Just "haggis filling". However, as the stomach or plastic bag is not
eaten or even usually served on the plate, it is effectively a haggis
as far as eating it is concerned.
- This is suitable for those in the USA as it does not include the
lung meat which, I've read, gets many Scottish haggises banned from
human consumption there. Does not make sense to me but all countries &
cultures have some arbitrary food laws.
- An alternative to rich offal like hearts, if not available, suggested by a reader
is to use a mix of minced meat and black pudding (blood sausage).
- It is not vegetarian (well, technically it is about 50% vegetarian :-) ). I
have tried making vegetarian haggis but have not found a suitable
substitute for the offal to give the vital offally note to the flavour.
From my limited experience of both mass produced & artisan
commercial vegetarian haggises, that seems to be a generally unsolved problem. However some people count that as an advantage: I've known non-vegetarians order the veggie version on Burns Night specifically to avoid the offally flavour!
Origin
Mostly it was from my experiments in March 2010. I had had a very tasty
haggis at a Burns Night
ball and had recognised the extra meaty taste as probably being heart.
I wanted more of it but locally available haggis (it was around Burns
Night, otherwise there would be very little local haggis to chose from
at all) weren't up to it. Hence I thought about making one.
Getting a sheep's stomach would be difficult and the amount of
cooking needed looked daunting but then I had the
inspiration that a haggis need not be cooked in a sheep stomach (or
plastic substitute) and if the ingredients could be simply cooked in a
saucepan it would be much easier.
First I had to deduce the ingredients. Haggis filling is
traditionally sheep offal, especially liver & lungs. I added hearts
of course. Looking at the ingredients lists on mass-produced commercial
haggises showed a variety of parts of sheep, cattle & pigs used
with each brand picking just a few from the many combinations of
organs & species possible.
Surprisingly the brand most commonly in large local supermarkets, and
claiming to be the world's most popular, turned out to be based fully
on pig not sheep at all. I considered basing it on cat or dog food
(which in the UK legally has to be fit for human consumption, which
sounds wasteful to me) which is cheap, pre-cooked and already has a
strong offally smell but canvassing friends soon revealed that most of
them thought that disgusting. Hence I based it on sheep liver &
sheep hearts sold from human-food counters.

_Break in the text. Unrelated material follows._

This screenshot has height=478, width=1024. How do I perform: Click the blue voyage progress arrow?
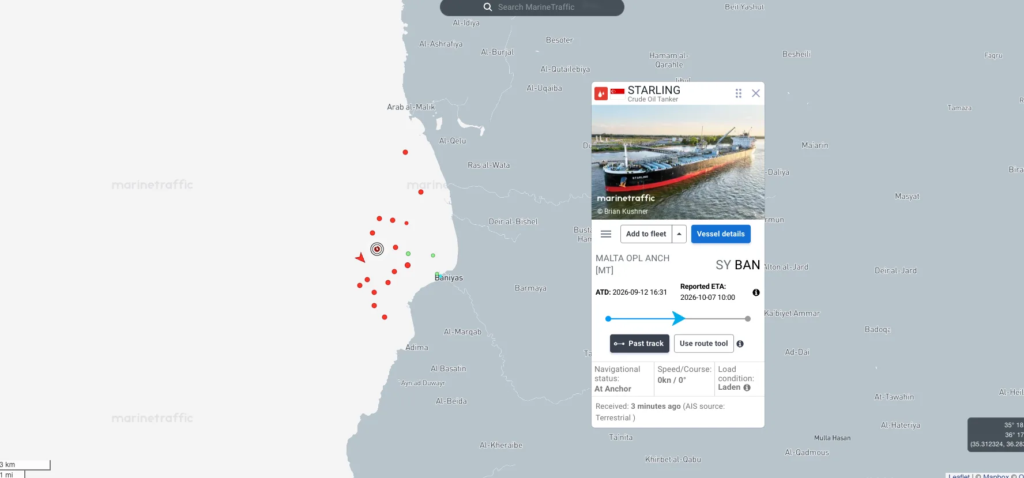point(679,318)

The ingredients lists did not specify the spices in detail so I went
searching for recipes on the web. Spices varied a lot but were
typically pepper plus varied extras, the commonest of which were
coriander seed, mace, nutmeg, clove & cayenne/chilli.
Nutmeg is similar to mace, both are expensive & they cannot be used
in
high quantities due to unpleasant psychoactive effects. Chilli would
not taste traditional, being from the Americas & being associated
with India (conveniently ignoring that Scottish traditions like the
kilts being only a few hundred years
old:-)
). Without the chilli, the amount of black pepper could be
worked out from the desired heat flavour. Hence only 2 primary spices -
coriander & clove - to experiment with & I quickly found that
it was coriander which was the key missing note in the haggis flavour
after the offal & pepper were in.
Later experiments were getting the quantities of the ingredients
(particularly to get the thickness right so I could write it up rather
than telling the reader to guess the amount of water etc. as they
thought thick) & adapting the taste based on reports from friends
tasting my haggis (in particular most preferred it less spicy than I
did so I reduced the pepper). I also found that with the saucepan
method cooking times could be quite short (I had even tried using an
overnight slow cooker before realising that).